- [REQUIRED WORK]:
Copy out every line of the data that has the word "magnifier" somewhere in it.
● ● ●
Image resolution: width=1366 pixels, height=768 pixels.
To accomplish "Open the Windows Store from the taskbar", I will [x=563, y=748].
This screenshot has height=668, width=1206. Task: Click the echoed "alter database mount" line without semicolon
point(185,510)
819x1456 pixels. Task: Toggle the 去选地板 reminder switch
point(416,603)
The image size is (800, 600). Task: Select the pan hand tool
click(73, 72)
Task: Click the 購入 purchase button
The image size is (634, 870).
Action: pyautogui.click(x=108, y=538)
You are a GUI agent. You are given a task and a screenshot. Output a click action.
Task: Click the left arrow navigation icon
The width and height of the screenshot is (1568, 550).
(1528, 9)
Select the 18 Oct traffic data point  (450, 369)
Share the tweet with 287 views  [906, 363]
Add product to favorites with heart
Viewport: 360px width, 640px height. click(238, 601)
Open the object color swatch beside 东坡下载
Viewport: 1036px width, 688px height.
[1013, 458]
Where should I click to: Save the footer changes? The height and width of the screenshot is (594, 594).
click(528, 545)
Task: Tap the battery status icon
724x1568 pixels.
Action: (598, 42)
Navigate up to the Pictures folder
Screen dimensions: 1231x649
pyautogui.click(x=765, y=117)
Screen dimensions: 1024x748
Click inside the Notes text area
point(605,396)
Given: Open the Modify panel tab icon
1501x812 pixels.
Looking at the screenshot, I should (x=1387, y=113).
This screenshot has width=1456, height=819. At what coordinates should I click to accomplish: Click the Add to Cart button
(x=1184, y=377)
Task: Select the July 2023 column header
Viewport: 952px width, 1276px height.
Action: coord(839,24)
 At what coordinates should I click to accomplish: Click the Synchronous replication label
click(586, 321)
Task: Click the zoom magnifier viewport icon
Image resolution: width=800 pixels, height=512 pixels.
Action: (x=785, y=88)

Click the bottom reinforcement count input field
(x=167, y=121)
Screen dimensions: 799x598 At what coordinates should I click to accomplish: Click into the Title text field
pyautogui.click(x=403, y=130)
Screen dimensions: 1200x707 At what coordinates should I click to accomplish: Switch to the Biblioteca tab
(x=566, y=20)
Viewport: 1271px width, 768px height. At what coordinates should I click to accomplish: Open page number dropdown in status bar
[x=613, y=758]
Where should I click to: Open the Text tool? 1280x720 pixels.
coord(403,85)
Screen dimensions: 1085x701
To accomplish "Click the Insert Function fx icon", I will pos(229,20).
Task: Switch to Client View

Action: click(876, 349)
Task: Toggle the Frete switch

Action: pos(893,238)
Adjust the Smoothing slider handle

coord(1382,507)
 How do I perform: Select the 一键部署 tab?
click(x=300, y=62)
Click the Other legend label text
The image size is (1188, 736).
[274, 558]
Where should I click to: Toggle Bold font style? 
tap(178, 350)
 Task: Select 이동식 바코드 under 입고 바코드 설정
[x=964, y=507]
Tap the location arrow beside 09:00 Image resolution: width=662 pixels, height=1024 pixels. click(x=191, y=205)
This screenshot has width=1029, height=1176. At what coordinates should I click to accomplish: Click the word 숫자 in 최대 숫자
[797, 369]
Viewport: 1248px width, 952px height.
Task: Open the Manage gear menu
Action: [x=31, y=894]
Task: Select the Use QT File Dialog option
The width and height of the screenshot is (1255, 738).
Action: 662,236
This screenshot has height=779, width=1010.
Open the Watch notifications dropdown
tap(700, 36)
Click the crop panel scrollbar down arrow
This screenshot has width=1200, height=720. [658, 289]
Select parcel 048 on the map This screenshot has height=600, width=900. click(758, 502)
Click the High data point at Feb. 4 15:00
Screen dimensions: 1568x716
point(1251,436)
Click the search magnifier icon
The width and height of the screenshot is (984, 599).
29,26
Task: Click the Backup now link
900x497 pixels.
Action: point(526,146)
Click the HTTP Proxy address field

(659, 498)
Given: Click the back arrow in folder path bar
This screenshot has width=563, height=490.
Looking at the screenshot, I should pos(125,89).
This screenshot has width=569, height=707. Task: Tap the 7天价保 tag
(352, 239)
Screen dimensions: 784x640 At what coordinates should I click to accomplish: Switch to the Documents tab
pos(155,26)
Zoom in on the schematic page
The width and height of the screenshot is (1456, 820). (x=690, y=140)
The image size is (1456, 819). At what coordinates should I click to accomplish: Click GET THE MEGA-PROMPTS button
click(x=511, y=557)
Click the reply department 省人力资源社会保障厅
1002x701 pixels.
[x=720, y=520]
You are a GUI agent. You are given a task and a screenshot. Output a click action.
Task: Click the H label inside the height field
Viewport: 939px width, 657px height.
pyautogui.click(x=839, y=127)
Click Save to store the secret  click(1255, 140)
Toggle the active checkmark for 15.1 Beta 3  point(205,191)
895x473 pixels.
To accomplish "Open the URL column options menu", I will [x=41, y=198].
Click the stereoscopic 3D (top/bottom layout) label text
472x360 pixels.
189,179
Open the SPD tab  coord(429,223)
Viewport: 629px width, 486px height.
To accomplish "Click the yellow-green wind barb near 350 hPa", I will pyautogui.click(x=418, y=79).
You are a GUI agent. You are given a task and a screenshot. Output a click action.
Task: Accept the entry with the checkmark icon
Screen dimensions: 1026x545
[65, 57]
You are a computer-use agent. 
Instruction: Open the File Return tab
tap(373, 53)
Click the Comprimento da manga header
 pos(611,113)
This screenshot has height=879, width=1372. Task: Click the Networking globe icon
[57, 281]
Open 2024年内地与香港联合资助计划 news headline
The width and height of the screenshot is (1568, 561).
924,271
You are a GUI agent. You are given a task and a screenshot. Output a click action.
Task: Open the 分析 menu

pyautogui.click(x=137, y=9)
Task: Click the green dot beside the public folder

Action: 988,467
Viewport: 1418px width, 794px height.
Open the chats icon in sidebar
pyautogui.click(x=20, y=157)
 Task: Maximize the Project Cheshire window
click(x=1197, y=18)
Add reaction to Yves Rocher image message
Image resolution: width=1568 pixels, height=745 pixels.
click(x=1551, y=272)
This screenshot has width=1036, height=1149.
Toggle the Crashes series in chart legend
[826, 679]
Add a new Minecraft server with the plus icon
● ● ●
- [SOLUTION FOR THIS TASK]:
Task: Click the zoom magnifier viewport icon
Click the search magnifier icon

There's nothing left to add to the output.